**Raw records:**
-- -- --

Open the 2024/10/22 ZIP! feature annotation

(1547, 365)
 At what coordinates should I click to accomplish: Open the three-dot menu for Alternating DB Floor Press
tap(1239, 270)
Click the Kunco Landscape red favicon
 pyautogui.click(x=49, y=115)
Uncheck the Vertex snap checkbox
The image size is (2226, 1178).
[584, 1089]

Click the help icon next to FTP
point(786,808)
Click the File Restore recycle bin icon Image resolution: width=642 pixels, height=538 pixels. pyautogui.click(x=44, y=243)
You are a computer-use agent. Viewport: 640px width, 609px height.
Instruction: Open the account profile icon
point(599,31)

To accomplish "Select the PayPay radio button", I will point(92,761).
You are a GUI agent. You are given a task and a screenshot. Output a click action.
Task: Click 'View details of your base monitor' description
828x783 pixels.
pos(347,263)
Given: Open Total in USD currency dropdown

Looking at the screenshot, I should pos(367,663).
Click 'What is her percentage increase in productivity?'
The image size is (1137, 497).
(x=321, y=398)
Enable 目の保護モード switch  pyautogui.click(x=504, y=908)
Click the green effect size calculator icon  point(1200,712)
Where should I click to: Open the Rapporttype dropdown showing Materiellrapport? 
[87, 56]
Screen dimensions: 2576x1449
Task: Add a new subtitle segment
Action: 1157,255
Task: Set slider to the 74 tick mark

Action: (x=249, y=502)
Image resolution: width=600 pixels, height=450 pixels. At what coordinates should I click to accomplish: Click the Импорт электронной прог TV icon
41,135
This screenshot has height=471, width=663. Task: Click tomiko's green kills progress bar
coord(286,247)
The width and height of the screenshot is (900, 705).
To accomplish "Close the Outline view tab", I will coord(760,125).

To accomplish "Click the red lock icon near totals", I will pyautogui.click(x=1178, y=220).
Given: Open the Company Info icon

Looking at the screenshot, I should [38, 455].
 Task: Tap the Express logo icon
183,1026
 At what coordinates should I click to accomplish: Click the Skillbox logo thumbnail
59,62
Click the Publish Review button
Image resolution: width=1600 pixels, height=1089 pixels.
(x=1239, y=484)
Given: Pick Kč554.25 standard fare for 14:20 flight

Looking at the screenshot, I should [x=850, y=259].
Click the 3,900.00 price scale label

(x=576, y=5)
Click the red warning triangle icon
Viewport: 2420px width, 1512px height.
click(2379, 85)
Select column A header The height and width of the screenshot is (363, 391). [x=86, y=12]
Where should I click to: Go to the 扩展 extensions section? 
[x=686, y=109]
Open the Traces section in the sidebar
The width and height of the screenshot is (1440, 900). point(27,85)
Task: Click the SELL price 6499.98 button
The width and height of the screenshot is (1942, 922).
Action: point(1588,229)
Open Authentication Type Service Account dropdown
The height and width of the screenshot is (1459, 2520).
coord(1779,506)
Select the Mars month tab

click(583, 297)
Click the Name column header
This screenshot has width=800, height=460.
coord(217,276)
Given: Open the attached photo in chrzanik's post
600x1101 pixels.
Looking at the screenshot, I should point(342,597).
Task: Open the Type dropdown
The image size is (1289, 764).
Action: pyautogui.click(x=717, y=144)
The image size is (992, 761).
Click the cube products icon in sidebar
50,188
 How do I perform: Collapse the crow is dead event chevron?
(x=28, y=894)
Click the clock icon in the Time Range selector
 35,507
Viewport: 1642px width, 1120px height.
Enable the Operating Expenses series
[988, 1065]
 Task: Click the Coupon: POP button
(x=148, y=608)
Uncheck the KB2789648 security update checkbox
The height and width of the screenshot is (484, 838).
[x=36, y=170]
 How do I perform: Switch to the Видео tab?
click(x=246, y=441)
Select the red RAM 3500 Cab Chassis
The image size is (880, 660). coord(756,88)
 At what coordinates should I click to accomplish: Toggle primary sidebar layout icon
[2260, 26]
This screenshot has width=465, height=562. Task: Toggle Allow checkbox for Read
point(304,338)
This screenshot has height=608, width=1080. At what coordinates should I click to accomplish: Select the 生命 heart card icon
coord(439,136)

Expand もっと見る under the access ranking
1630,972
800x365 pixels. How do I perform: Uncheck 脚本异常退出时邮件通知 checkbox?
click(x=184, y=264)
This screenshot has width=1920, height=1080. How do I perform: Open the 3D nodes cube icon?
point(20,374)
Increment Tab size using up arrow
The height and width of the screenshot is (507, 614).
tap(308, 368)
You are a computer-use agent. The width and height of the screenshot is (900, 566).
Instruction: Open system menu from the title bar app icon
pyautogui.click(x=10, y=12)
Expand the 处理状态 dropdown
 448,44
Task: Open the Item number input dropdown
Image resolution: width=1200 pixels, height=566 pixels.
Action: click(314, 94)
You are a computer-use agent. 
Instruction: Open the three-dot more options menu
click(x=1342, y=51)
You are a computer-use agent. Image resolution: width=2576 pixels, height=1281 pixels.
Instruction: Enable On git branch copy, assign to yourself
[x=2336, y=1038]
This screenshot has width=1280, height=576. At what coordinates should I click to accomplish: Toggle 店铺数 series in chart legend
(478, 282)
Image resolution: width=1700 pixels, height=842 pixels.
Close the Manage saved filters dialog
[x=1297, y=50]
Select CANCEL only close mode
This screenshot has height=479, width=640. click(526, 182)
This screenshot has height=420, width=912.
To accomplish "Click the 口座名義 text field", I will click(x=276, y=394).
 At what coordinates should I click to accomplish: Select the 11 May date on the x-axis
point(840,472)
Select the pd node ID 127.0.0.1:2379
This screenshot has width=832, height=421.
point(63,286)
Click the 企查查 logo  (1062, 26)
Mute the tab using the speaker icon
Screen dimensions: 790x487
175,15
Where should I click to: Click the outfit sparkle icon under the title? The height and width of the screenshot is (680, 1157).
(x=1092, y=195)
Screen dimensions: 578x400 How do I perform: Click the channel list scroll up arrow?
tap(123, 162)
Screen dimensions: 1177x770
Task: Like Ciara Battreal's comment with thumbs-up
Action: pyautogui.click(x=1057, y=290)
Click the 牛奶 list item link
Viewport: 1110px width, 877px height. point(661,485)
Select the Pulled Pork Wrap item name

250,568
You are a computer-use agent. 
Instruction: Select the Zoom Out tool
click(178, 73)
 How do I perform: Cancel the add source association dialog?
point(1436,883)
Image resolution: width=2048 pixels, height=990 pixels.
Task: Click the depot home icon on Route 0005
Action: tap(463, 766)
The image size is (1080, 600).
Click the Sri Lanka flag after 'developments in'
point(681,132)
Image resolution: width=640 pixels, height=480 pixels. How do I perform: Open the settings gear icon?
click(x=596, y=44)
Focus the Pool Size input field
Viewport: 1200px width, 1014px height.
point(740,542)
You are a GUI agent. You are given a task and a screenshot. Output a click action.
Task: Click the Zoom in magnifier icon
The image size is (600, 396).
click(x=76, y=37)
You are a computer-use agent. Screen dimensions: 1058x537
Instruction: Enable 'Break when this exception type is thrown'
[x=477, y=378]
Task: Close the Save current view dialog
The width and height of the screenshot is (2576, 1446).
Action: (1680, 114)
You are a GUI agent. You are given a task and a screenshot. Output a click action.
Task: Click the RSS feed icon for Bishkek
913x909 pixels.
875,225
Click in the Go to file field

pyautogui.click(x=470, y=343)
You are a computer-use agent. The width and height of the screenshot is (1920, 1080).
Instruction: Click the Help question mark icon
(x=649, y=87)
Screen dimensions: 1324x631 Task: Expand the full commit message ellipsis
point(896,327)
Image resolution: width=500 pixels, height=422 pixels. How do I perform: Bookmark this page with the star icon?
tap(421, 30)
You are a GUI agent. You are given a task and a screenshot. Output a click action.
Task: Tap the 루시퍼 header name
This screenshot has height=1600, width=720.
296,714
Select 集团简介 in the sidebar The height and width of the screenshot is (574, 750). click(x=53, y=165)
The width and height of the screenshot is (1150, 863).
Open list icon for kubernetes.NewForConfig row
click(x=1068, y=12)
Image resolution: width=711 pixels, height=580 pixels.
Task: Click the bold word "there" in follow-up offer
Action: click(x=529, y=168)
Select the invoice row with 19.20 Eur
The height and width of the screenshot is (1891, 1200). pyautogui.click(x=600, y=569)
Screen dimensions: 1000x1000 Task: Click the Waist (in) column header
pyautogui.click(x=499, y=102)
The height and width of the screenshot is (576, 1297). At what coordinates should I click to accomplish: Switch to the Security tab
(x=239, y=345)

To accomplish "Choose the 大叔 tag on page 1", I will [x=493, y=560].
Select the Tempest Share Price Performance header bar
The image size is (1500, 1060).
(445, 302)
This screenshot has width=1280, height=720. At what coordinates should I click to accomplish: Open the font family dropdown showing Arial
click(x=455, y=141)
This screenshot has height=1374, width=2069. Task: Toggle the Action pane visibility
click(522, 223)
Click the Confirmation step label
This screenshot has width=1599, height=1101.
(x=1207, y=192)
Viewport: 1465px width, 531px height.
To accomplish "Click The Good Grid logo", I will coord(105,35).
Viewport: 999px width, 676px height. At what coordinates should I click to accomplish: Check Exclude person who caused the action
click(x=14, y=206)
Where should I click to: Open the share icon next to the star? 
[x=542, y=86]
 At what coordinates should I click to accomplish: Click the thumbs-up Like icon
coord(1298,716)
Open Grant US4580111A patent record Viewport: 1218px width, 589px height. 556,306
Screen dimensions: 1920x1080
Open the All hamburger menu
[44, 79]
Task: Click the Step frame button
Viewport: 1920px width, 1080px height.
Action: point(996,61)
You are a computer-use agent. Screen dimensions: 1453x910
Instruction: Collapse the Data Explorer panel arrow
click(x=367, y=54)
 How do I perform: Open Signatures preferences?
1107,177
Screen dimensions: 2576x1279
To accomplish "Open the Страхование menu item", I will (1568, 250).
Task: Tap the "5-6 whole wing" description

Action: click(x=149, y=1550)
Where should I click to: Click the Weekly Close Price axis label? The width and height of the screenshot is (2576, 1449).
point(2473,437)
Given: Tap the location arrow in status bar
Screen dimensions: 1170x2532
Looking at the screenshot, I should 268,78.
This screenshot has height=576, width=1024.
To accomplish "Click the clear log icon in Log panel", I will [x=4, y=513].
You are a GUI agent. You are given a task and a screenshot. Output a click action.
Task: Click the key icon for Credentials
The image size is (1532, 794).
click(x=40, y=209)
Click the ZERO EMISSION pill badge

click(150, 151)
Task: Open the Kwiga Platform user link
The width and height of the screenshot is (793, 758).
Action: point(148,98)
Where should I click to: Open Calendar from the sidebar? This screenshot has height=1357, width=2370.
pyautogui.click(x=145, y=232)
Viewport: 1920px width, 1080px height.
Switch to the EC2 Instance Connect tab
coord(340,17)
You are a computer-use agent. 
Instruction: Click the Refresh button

-- -- --

**Instructions to follow:** Copy out the lines of the material above verbatim, starting with the line containing "Click the File" and continuing through the line containing "point(599,31)", including both of those lines.

**Output below:**
Click the File Restore recycle bin icon Image resolution: width=642 pixels, height=538 pixels. pyautogui.click(x=44, y=243)
You are a computer-use agent. Viewport: 640px width, 609px height.
Instruction: Open the account profile icon
point(599,31)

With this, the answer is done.